- [WRITTEN PROBLEM 1]: In the dance interview, about how old was Jennifer Camp when she finally started taking classes?
- [WRITTEN PROBLEM 2]: Continue the dance interview from where it stops.

- [TEXT SECTION]:

────────────────────────────────────────

Emily Running (02:08):
Yeah. Awesome. And then when did you start legitimate training? Or classes, training makes, it sounds so intense, but classes.
Jennifer Camp (02:24):
Yeah, we didn’t have a lot of money and my father and my mother had decided to put my sister in dance and that’s all they could afford. And so I had the opportunity to sit and watch. And all I knew is I was like, “why aren’t I in there?” And it was a struggle to give me those lessons as well. And that was in, I started a little later than probably most students. I think I was about eight, maybe nine, when I finally was able to start taking classes.
Emily Running (03:05):
Yeah. What class did you start with?
Jennifer Camp (03:08):
It was kind of a variety of classes. I had ballet, we had gymnastics. It wasn’t a classical training in one area. I’m trying to think, gosh, I’m pulling from the past. But it was a variety of things that you would get to do. I don’t think they called it contemporary back then.
Emily Running (03:36):
Yeah, I don’t think so either.
Jennifer Camp (03:37):
So like jazz and modern.
Emily Running (03:41):
Remind me where you grew up?
Jennifer Camp (03:42):
New Jersey.
Emily Running (03:43):
New Jersey, okay. So yeah, you’ve already been talking about it some, but what does dance mean to you in your life? It’s always been there.
Jennifer Camp (03:57):
Yeah, it really is. It means a great deal to me. I think there’s different points where it’s always been there for me, whether I was performing, training, even those times where you had those breaks from physically being in the space and being so inundated with it. It’s always been a part of me. I find in every moment, even as I was driving here today in this, watching a car being moved, I see movement in everything. I’m inspired by the world around me. And so I find that dance is just part of me in a way that I’m living and breathing, and everything around me is responding in the same way. And I find that something really special that I carry with me.
Emily Running (04:50):
That is amazing. That gives me chills. There’s something so, I don’t even know. I don’t have words for it. That’s the point. We’re dancers. We don’t have words for these things. Right. Nice. So what challenges have you faced as a dancer?
Jennifer Camp (05:12):
Yeah. I’d say probably the most impactful challenge for me was getting involved in a formal way with dance, because we didn’t have money. My parents divorced when I was very young. My mom worked two jobs to raise four children. I am still even to this day, a very, very determined person, and I was very quiet, but dance was just so much, so benefiting for me. And so, my mom really couldn’t afford it, and my parents, sometimes, my dad, he had to pay for the lessons when we were young and he really couldn’t afford it. And my teacher at the time, Thelma, Mrs. Weeks, I called her, who I still keep in touch with today, would let me take classes for months and months and months without having my tuition paid, and it was hard. I definitely, I waited until I was old enough, I would go apply for jobs and they were like, “you’re not old enough.” And I waited, I think the day of my birthday. They said, “come back when you’re this age.” I came back, got the job, and I worked when I was real young and paid for my classes. And when I couldn’t pay, my mom would help me as much as she could. So it was challenging for me to be in the field as a career and trying to start it because of that, and I don’t even look at it as a challenge. I look at it that, I’m so grateful that I just made this, had these kind of opportunities to make it happen for myself.

────────────────────────────────────────

- [GIVEN DATA]:
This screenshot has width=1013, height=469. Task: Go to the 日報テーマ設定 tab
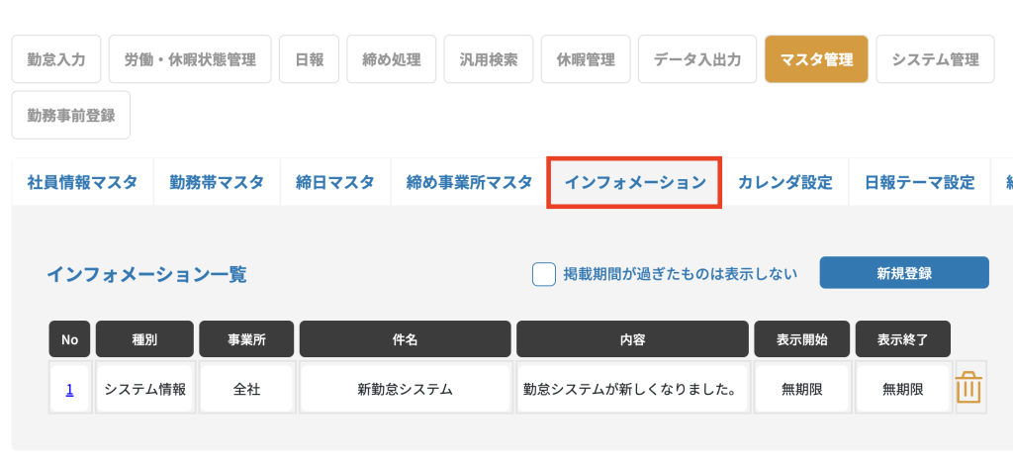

────────────────────────────────────────

- [RIGHT ANSWER 1]: About eight, maybe nine.

- [RIGHT ANSWER 2]:
Emily Running (07:06):
That is amazing. And I bet that your dance training helped with that. All of the discipline and the dedication and the determination.
Jennifer Camp (07:17):
Yeah, I think so.
Emily Running (07:19):
Or maybe that is why you were destined to be a dancer because you have that already. Which way does it go?
Jennifer Camp (07:26):
Yeah, I think both. I think it complimented each other because of the way we train. It just fit right into that mindset of how we work in order to grow as dancers and we have to be so disciplined.
Emily Running (07:47):
So what people, resources or opportunities have helped you the most?
Jennifer Camp (07:55):
I’m going back truly to my childhood because at this point in my career, I’m in a very reflective place. And I would say the two teacher, I had two teachers, my teacher, Mrs. Weeks, who I couldn’t ask, you know, so grateful to her because she gave me the training, she helped me even when we couldn’t afford it, she would always allow me to be in the space taking class. And then my other teacher that was, I started taking it in multiple schools because I was like, “I need to be doing this,” you know when I was able to do that. And so my other teacher, Ann Stein-Heemskerk, did the same thing. She would say, “you’re on a scholarship, you’re dancing with the company now.” And so, those were really impactful moments in my life, and I’m so grateful to those teachers to have instilled this beautiful art form in me, and they showed me how to just work hard and pursue what you want.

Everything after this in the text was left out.